Wegen der Kombination aus Biografie und fußballerischem Talent war es fast zwangsläufig, dass Medien und das DFB-Marketing aus Özil eine Story, ein Narrativ machten. Die Geschichte vom Migrantensohn aus einfachen Verhältnissen, der dank König Fußball zum Multimillionär, zum weltweiten Idol wurde. Die sündhaft teuren DFB-Trikots mit Özils Namen verkauften sich mit am besten. Er bekam vom Verlagshaus Burda den “Integrations-Bambi” aufgedrängt. Der junge Mesut war eine Marke geworden, ob er wollte oder nicht. Ob er diese Rolle als Idol ausfüllen konnte, hat ihn sicher nicht gefragt. Das kommt in dieser Preisklasse des internationalen Spitzenfußballs inklusive.

Man kann sich vorstellen, dass es Mesut Özil wehgetan hat, als er bei einem Fußball-Länderspiel Deutschland-Türkei von türkischen Fans ausgepfiffen wurde. Nun wurden er und sein Teamkollege Gündogan von deutschen Fans ausgepfiffen wegen dieses unsäglich dämlichen Erdogan-Fotos. Natürlich ist das zutiefst unfair. Fußballfans sind freilich nicht für ihr Fingerspitzengefühl bekannt. Ebensowenig wie Boulevardmedien.

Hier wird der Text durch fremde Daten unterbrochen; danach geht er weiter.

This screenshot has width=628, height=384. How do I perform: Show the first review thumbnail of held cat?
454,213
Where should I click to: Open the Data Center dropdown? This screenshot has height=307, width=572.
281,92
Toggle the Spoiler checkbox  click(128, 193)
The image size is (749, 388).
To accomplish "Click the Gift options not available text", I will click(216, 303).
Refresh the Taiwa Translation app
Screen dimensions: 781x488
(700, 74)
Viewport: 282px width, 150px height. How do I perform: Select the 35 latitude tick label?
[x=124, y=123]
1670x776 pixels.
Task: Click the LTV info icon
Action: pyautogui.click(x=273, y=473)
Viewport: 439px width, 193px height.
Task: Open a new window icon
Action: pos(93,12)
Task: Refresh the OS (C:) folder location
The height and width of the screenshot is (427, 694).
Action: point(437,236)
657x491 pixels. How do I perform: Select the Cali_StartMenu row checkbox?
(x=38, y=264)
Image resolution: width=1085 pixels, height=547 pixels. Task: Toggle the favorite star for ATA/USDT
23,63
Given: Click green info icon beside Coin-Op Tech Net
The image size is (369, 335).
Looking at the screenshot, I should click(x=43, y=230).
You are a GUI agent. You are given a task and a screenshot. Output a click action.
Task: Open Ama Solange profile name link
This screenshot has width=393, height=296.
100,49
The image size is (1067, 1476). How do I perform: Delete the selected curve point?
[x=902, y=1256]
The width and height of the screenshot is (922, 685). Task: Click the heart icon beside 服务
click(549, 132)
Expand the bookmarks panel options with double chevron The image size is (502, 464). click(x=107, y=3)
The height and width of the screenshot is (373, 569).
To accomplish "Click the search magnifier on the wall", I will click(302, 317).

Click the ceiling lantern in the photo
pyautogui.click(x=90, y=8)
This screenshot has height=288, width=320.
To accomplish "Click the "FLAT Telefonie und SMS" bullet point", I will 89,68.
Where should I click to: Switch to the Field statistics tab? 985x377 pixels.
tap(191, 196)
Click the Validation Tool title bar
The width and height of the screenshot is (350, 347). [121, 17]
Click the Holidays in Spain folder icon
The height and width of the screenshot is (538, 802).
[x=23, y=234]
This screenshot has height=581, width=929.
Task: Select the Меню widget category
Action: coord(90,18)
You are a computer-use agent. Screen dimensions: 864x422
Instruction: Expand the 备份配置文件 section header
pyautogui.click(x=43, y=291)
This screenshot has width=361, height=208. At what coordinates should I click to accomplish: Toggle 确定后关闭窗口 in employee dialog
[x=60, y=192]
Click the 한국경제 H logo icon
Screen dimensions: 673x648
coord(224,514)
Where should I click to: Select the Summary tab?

In dem Medienteil seiner dreiteiligen, englischsprachigen Generalabrechnung macht Özil “certain German newspapers” dafür verantwortlich, seine Herkunft und sein Erdogan-Foto für “rechte Propaganda” genutzt zu haben. Konkreter wird er leider nicht. Der Verdacht wabert im Raume, er könnte die Bild-Zeitung meinen, die bereits vor Özils Einlassung auch in anderen Medien und Blogs dafür kritisiert wurde, eine Kampagne gegen den Nationalspieler zu fahren und zum Teil sein Foto mit Artikeln über das miese Abschneiden der deutschen Mannschaft zu verknüpfen.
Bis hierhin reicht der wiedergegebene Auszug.